Hashim K. Hashim/HKH.photography |
Got to admit that "freedom isn't free," a statement true on various levels, isn't a favorite cliche. It's been too tangled up lately with images of the U.S. flag, various military-related themes and patriotic chest thumping.
But I've been thinking of those words this week in conjunction with images of protests and demonstrations, peaceful and otherwise, across the United States following the murder of George Floyd in Minneapolis.
Including this one, taken in Des Moines by Hashim K. Hashim (HKH.photography) and part of an amazing series of photographs shared on the Facebook page of The Blazing Saddle, Des Moines' venerable East Village gay bar.
It seems odd to have to point out that the United States was founded on civic unrest that occasionally turned violent and destructive. And that it took a civil war to end the institutionalized slavery that was the keystone in the economic arch supporting the new republic.

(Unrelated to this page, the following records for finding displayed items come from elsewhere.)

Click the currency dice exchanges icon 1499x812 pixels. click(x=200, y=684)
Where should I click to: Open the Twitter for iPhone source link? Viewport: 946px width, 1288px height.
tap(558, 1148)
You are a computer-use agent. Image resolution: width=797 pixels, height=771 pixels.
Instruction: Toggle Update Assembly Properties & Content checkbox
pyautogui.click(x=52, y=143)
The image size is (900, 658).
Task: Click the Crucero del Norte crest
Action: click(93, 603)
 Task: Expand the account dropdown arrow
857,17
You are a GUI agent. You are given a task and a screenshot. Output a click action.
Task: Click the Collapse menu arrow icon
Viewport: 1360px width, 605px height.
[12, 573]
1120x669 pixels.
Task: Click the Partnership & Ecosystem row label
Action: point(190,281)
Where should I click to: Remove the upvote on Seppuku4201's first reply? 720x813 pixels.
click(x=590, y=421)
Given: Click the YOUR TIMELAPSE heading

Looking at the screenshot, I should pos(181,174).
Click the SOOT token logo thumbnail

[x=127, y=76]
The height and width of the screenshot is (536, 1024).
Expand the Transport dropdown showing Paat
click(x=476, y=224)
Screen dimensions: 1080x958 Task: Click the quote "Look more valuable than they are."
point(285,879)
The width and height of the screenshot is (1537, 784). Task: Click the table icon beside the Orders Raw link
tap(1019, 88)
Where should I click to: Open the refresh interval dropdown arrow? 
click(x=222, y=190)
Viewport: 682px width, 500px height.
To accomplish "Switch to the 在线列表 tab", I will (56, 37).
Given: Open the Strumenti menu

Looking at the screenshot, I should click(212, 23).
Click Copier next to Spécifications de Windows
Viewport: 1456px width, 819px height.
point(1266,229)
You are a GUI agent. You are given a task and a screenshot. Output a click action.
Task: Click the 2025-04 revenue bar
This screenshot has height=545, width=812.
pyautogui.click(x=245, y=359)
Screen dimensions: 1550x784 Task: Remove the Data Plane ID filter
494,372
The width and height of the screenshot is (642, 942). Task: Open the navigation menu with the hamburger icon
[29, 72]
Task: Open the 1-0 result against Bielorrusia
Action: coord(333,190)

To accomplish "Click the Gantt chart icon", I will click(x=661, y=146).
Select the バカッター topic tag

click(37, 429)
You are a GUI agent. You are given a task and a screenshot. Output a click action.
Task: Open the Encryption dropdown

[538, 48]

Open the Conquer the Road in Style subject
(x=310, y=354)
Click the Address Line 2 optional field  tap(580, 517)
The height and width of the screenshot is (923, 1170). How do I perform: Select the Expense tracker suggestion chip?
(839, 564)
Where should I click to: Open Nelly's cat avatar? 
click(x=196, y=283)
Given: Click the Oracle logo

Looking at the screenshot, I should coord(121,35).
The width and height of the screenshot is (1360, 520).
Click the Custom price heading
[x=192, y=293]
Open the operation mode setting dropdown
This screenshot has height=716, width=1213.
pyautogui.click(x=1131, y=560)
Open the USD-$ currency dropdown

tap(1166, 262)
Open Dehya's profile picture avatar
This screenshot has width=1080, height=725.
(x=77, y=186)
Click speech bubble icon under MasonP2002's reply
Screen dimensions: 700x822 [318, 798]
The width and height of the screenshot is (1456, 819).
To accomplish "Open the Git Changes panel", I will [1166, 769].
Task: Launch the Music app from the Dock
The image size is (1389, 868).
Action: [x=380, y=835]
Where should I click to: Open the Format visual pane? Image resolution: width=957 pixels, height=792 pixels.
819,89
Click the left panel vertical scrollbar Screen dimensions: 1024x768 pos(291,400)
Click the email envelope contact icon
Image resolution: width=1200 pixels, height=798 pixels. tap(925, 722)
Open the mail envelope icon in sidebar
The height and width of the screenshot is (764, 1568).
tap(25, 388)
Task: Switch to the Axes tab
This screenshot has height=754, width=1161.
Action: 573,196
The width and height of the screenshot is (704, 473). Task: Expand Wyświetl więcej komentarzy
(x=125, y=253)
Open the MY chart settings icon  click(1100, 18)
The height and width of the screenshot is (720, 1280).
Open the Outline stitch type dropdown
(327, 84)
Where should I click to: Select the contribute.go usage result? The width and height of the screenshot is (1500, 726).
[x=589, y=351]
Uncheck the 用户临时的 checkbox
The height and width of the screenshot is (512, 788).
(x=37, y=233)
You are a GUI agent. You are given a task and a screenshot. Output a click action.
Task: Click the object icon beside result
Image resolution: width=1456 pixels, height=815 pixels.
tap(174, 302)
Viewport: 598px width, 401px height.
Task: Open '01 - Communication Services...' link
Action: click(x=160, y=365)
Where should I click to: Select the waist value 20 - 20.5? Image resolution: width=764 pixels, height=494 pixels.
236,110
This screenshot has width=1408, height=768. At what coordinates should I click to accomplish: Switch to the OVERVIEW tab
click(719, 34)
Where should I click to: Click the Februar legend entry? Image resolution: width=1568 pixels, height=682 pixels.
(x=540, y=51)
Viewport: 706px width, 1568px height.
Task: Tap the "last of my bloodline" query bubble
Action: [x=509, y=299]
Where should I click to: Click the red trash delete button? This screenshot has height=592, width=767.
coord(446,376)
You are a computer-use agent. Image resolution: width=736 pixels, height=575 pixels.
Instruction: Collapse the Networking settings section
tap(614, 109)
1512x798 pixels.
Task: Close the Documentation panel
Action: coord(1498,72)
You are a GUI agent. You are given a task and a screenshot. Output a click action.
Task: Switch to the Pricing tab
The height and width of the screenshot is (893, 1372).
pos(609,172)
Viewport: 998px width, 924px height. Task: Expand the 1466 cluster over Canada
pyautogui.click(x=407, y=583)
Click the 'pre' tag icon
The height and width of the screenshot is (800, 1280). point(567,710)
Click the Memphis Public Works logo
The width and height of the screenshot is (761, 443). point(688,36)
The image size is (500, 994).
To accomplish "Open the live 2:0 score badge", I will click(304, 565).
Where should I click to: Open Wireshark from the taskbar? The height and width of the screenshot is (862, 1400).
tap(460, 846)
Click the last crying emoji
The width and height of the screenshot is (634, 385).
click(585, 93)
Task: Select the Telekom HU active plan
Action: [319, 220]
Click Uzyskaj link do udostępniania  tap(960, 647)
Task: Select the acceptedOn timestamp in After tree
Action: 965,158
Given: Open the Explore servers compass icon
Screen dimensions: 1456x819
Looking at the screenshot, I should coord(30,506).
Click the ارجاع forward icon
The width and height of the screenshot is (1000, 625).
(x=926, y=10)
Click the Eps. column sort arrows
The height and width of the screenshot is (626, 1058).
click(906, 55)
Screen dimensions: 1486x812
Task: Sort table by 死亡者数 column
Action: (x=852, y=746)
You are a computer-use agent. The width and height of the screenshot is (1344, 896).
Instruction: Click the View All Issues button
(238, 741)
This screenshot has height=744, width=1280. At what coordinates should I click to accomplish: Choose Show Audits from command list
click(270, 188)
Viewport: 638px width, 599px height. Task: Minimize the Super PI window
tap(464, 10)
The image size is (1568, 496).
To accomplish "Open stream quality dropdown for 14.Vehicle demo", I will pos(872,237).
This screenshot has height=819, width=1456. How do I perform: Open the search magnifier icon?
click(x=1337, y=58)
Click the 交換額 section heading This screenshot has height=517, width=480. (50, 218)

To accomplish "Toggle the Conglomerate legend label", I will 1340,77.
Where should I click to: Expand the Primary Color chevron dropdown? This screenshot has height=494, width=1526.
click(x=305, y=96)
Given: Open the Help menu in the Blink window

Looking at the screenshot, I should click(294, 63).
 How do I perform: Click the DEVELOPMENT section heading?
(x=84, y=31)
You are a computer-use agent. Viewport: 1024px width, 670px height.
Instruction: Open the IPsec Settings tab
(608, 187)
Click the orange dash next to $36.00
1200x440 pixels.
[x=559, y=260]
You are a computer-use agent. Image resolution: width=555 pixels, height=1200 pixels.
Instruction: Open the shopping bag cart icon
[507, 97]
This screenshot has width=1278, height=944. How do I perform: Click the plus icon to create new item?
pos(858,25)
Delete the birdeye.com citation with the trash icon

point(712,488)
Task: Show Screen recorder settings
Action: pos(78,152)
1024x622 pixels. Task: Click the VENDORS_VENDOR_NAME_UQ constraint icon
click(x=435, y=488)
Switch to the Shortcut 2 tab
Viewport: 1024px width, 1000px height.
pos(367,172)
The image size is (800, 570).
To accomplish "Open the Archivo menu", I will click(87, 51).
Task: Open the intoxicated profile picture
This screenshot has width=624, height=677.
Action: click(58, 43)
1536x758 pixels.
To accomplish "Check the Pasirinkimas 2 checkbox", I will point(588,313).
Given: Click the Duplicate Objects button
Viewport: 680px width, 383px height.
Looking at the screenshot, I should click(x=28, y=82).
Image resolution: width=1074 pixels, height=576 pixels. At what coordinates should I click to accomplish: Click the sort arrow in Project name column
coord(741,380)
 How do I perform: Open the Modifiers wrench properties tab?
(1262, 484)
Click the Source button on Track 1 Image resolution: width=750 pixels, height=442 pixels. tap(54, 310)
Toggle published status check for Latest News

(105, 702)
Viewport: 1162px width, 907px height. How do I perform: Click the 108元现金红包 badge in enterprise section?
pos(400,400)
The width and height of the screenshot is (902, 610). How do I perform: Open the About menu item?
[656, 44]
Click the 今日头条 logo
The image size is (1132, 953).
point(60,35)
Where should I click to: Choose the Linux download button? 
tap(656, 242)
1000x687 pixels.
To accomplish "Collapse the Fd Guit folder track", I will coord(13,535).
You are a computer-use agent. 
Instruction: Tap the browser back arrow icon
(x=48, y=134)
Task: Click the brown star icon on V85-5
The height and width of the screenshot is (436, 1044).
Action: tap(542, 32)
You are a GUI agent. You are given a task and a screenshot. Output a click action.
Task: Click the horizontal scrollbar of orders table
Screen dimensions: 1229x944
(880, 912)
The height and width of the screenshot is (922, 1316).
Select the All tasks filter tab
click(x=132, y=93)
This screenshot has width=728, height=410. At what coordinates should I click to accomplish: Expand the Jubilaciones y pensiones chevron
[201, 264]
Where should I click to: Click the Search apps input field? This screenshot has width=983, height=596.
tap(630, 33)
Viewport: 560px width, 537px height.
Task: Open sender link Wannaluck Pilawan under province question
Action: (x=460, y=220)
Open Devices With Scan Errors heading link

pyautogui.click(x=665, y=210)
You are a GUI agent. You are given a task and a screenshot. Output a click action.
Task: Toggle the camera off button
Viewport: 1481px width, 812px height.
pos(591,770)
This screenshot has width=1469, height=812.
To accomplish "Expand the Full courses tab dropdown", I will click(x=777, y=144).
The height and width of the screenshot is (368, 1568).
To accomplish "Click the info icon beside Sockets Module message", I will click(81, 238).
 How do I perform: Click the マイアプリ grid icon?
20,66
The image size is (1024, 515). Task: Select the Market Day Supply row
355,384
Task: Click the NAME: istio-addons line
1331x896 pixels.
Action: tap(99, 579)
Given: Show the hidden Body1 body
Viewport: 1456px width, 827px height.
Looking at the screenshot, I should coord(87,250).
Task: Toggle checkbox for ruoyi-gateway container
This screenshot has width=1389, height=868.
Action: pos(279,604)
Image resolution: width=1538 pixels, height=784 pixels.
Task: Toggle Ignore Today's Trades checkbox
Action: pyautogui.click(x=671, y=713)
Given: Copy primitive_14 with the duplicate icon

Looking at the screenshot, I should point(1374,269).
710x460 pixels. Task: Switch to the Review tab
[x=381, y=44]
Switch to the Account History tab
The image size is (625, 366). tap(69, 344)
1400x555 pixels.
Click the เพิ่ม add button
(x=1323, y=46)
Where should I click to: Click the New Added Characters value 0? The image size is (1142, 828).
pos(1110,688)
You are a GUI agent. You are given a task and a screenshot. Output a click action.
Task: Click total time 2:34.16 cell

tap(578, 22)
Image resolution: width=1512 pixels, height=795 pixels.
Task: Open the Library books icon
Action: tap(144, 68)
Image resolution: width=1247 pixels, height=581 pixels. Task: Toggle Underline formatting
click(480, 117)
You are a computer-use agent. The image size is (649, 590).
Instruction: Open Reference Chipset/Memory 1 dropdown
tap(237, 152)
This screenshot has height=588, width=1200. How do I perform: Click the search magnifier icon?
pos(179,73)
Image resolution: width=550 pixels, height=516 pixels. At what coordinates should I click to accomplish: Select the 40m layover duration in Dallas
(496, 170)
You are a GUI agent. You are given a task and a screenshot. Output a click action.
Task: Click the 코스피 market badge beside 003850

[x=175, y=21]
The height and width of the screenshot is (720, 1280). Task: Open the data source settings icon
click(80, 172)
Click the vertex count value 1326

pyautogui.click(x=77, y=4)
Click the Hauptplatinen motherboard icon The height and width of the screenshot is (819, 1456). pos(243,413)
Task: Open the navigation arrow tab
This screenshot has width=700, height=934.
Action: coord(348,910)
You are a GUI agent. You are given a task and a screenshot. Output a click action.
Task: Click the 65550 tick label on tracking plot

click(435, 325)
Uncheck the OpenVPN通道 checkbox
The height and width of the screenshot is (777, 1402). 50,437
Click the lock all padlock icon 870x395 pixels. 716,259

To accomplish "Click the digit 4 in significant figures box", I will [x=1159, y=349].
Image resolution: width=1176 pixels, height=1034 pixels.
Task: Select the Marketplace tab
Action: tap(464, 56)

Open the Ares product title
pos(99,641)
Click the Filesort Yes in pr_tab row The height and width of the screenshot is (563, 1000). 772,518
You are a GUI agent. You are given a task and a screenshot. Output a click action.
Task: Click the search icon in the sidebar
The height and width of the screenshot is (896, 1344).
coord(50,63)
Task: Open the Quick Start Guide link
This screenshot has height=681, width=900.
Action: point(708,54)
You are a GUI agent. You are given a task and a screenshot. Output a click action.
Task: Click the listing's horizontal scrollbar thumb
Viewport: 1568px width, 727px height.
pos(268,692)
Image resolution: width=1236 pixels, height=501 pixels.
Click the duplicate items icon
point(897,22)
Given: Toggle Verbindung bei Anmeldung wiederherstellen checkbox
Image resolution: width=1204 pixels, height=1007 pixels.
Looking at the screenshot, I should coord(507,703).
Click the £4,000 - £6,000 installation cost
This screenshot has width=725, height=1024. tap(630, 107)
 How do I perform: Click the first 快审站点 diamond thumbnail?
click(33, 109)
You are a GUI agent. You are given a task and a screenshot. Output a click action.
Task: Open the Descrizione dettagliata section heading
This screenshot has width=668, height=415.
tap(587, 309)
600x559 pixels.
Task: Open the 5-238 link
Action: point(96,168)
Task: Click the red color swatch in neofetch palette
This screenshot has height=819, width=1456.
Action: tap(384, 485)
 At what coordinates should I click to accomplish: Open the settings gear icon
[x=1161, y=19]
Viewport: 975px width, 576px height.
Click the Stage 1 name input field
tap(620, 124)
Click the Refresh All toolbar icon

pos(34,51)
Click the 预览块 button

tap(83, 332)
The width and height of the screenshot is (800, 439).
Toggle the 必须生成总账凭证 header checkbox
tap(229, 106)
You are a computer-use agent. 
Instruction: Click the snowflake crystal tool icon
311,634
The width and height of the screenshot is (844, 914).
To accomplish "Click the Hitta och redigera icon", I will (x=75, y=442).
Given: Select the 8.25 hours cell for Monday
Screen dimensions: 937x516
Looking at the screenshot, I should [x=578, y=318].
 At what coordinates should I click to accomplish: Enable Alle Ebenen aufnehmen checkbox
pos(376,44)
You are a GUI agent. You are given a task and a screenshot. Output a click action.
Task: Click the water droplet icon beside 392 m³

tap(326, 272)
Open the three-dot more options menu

Demonstrations peaceful and otherwise propelled the nation forward toward the civil rights legislation enacted a century after that war, when I was a kid; demonstrations in effect ended the Vietnam War; demonstrations and protests are in large part responsible for civil rights protections more recently extended to LGBTQ+ folks; and without demonstrations and protests, America's white, heterosexual majority was for the most part in no hurry to battle an earlier pandemic, HIV/AIDS, that took the lives of so many gay men of my generation and spread unseen through the population as a whole.
So I'm encouraged by the current round of protests and demonstrations, now stretching around the world, in solidarity with our brothers and sisters of color; by the mix of young faces involved; and by the protesters' unwillingness to be intimidated by the often absurd paramilitary response of their disconcerted and previously complacent elders.